> _PROBLEM DESCRIPTION_
Write out only the stretch of the listing from the line containing "Find the location" through the line containing "the 'Fruits' text", word for word and with no changes.

> _RECORDS PROVIDED_
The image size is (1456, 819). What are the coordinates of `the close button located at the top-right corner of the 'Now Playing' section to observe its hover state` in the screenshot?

==

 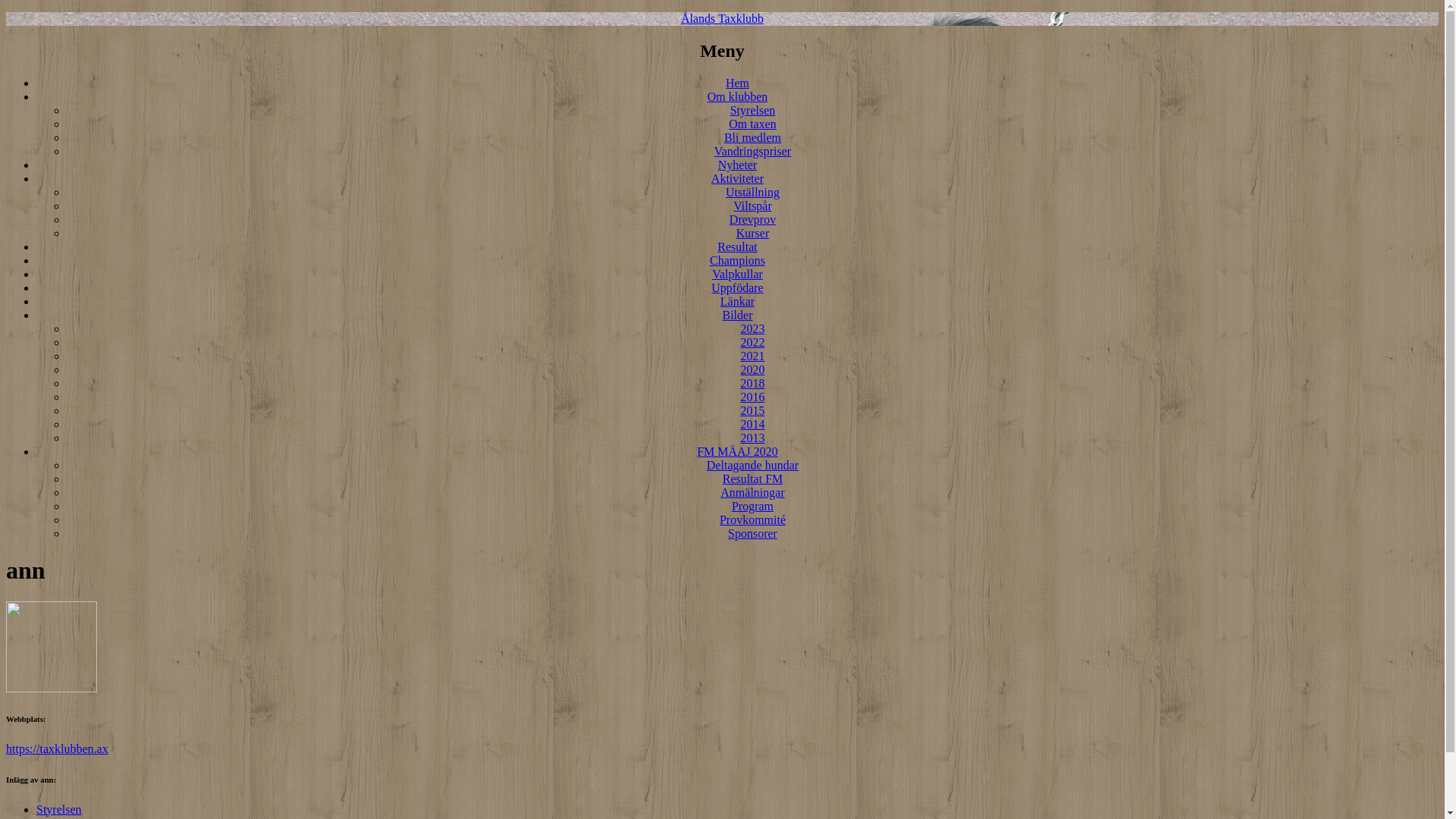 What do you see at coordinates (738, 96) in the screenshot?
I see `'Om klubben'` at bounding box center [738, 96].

...

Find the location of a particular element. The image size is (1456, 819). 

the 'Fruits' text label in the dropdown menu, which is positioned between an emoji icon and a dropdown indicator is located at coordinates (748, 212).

> _OUTPUT FOR THIS EXERCISE_
Find the location of a particular element. The image size is (1456, 819). 

the 'Fruits' text label in the dropdown menu, which is positioned between an emoji icon and a dropdown indicator is located at coordinates (748, 212).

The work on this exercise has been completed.